Uh oh: let's not awaken the sleeping giant.

Motoreiter, did you transfer ownership from somewhere else while getting a title in Washington D.C.? That might be worth knowing. You say the bike didn't need to be in Washington; did you need to be in Washington? Could someone else have done it for you?

I'm not sure about the distinction between title and registration you're referring to. I needed my registration for 98% of my Latin American border crossings, my title for just one (although others have reported differently). If I'd been carrying a title without registration, I'd have been dead in the water.

In fact, this makes me wonder about the OP's report. Why did he need a new title in the first place? He (with the seller) could have cleared the TIP with just a photoshopped registration and worried about the title at some other time.

Idle chit chat on my part. Good luck to the OP

xfiltrate 14 Dec 2011 15:30

Washington DC is not a State
 
MOTOREITER , The United States is composed of 50 States, Washinton DC is not a State. Washington DC is the Capitol of the United States of America.

In my original research I only investigated the 50 States, not the Capitol.

Wahington DC may or may not allow titling and registration without vehicle inspection or verification of vin #. I do know, based on new regulations that the new owner must be a resident of Washington DC or have a real Washington DC address, and, insurance is mandatory.

What I do not know are the regulations for adding a co-owner to an Alaskan title. This might be worth investigating.

Eat, Drink and Be Careful xfiltrate

www.Xfiltrate.com - Professional Motorcycle Parking

motoreiter 14 Dec 2011 17:52

Quote:

Originally Posted by xfiltrate (Post 359437)
MOTOREITER , The United States is composed of 50 States, Washinton DC is not a State. Washington DC is the Capitol of the United States of America.

Thanks for this insight. That's why I said in my response: "Well I'm not sure about all fifty states..." mkay? And insurance is not mandatory if it is not registered, because, since it is not registered, it is not supposed to be on the roads in DC, and thus insurance is not necessary.

Markharf: I bought the bike in Germany from a friend who had registered the bike in the Georgia. I tried registering the bike in Georgia, and then in Missouri (where my parents live), and then DC, but in all these places they needed to see the bike to *register* it. But, I was able to get a "title-only" registration from DC by mailing/e-mailing the documents to DMV. I should say that I have a DC drivers license and own a house there, and I don't think a non-DC resident could do this.

I think most US states have different title and registration documents. Title shows ownership, registration shows that the moto has been "registered" (usually taxes paid, inspection done) and has a plate. At least in DC, the title therefore shows the VIN, but has no expiration date and no license number.
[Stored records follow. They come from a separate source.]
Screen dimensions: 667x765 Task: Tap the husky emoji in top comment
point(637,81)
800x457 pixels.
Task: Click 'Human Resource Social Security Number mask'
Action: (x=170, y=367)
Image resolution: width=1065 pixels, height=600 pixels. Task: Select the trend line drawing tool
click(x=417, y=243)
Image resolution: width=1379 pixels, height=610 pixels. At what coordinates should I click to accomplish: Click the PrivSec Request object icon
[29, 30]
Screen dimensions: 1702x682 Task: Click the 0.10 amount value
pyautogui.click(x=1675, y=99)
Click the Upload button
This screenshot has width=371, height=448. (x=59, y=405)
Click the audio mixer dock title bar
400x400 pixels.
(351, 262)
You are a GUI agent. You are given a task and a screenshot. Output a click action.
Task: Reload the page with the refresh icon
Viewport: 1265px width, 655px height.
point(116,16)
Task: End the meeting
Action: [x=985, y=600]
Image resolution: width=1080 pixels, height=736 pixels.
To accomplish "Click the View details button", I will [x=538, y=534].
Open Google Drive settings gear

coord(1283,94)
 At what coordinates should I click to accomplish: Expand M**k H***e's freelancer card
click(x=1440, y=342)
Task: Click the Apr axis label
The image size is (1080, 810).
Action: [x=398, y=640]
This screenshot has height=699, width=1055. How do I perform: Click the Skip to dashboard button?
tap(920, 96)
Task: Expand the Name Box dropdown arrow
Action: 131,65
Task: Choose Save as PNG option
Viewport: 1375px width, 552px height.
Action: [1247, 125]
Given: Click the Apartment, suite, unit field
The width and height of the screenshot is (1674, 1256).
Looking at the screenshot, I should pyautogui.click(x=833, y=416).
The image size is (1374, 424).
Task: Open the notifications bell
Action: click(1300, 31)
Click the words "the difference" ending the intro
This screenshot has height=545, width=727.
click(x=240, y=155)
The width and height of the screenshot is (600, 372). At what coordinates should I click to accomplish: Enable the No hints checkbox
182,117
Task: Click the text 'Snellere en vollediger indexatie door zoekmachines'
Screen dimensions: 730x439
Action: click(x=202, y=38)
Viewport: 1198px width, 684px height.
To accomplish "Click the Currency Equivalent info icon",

This bike is currently outside the US, in Europe, and I have taken it across borders several times, and been stopped within these countries occasionally, with no problems whatsoever (if people ask why there is no license number, I tell them "that is not how DC does it"). I buy local insurance but have never had to make a claim.

xfiltrate 15 Dec 2011 01:20

thanks
 
Motoreiter,
Makes sense that if you are not going to ride the bike, only title it, you would not be obligated to buy insurance, and thanks for the info about District of Colombia, (Washington DC) titling vehicles without verification of vin or inspection.

Operating a legally titled bike in a foreign country without a registration reflecting the license plate that is on the bike, might come in conflict with regulations regarding the legal local purchase of insurance. At least this would represent a significant loop hole for the insurance company in the event an insurance claim was filed.

ride hard,ride free xfiltrate


motoreiter 15 Dec 2011 06:31

Quote:

Originally Posted by xfiltrate (Post 359492)
Motoreiter,
Operating a legally titled bike in a foreign country without a registration reflecting the license plate that is on the bike, might come in conflict with regulations regarding the legal local purchase of insurance. At least this would represent a significant loop hole for the insurance company in the event an insurance claim was filed.

This is true, although so far I have not had any problem.